In the above configuration, it is preferable that the branch pipe 44 communicating with the negative pressure pipe 13 is provided with a restriction 44a.

Further, although the orifice 86a is provided in the two-motion valve 86, it can also be used as the control valve 30. In this case, the opening degree of the control valve 30 when closed is not 0%, but the orifice 86a is provided with the orifice 86a. The opening degree corresponds to that of the orifice 86a.

Furthermore, when the change lever 3 is shifted to the first gear, solenoids 46, 46 are electrically controlled as means for controlling the closing operation of the control valve 30, but mechanical control is performed using a control wire. It may be controlled.

Therefore, according to the present invention, the intake pipe negative pressure is used except when shifting to the first gear, and the clutch connection speed can be adjusted in accordance with the magnitude of the intake pipe negative pressure. When shifting to 1st gear where a shock occurs, that is, when shifting the change lever to 1st gear to start, or when downshifting to 1st gear when the vehicle speed becomes slow while driving, the intake pipe negative pressure Regardless of the change in speed, that is, regardless of the amount of depression of the accelerator pedal, the clutch engagement speed can be forcibly slowed down, and clutch engagement shock will not occur even if the accelerator pedal is depressed too much by mistake. Connection shocks can always be reliably prevented.

Moreover, when shifting to a gear other than 1st gear, the clutch connection speed can be adjusted using the intake pipe negative pressure, so when the throttle valve is opened wide to shift up, the clutch connection speed can be increased, and the engine speed can be increased.

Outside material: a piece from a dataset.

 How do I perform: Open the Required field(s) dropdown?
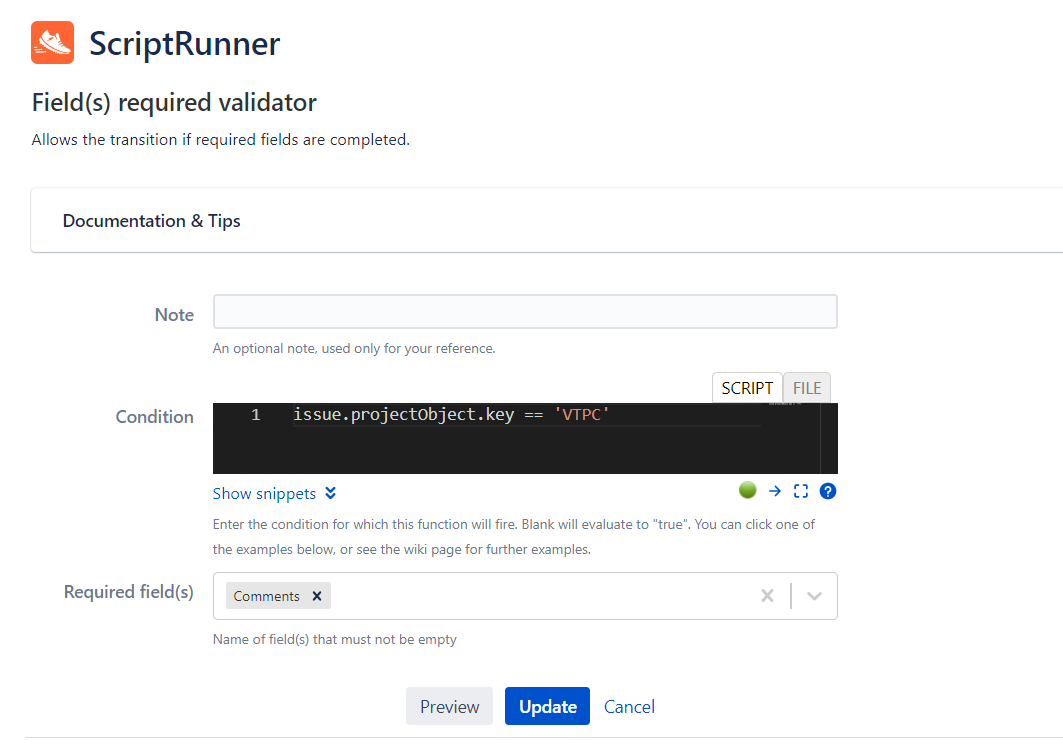click(810, 595)
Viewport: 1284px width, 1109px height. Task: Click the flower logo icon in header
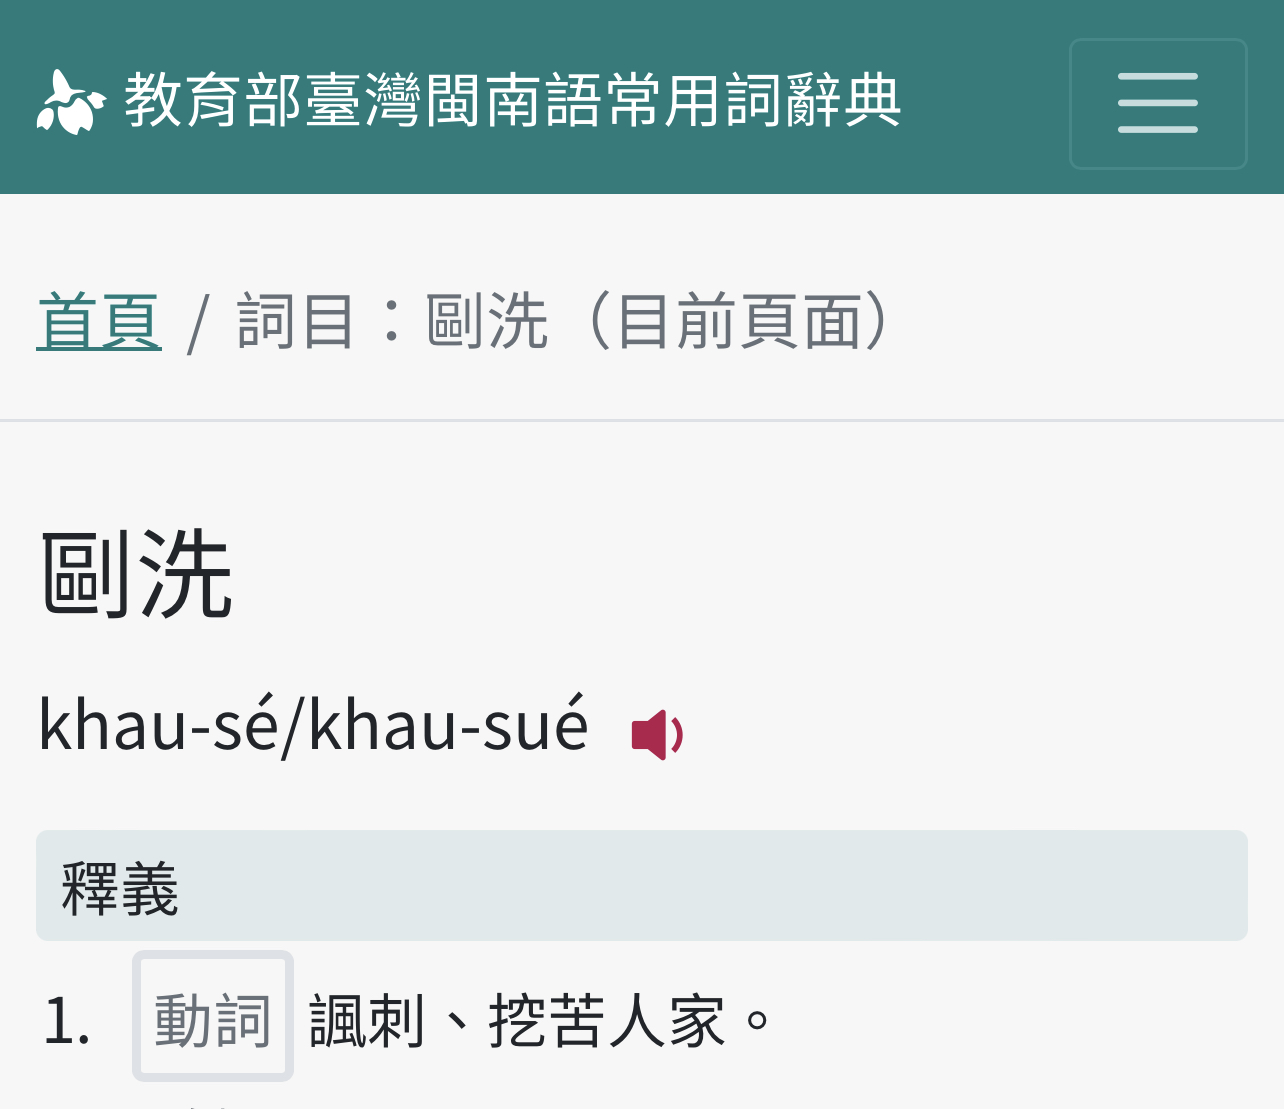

It is possible to reliably prevent engine racing, and during downshifts to suppress the opening of the throttle valve, the connection speed of the clutch can be slowed down in accordance with the negative pressure in the intake pipe, and the connection shock can be eliminated. When shifting to a gear other than gear, the clutch can be automatically engaged at the optimum engagement speed in response to the negative pressure in the intake pipe.

[Brief explanation of the drawing]

The drawing is a schematic sectional view showing an embodiment of the present invention. 2...Friction clutch, 3...Change lever,
4... Intake pipe, 8... Actuator, 30...
Control valve, 40... Control actuator, 46...
solenoid.

Claims (1)

[Claims] 1. An automatic clutch control device that automatically connects and disconnects a friction clutch using a negative pressure actuator that operates in conjunction with the speed change operation of a change lever, which communicates with the atmospheric chamber of the actuator. A negative pressure operated control valve is provided in the atmosphere opening passage, which operates in the opening direction when the negative pressure in the intake pipe of the engine is small, and operates in the closing direction when the intake pipe negative pressure is large, thereby controlling the opening and closing of the atmospheric opening/closing passage. , the control valve is provided with a forced closing operation means for forcibly closing the control valve when shifting to the first gear, and the friction clutch is connected at a slow speed when shifting to the first gear. Automatic clutch control device.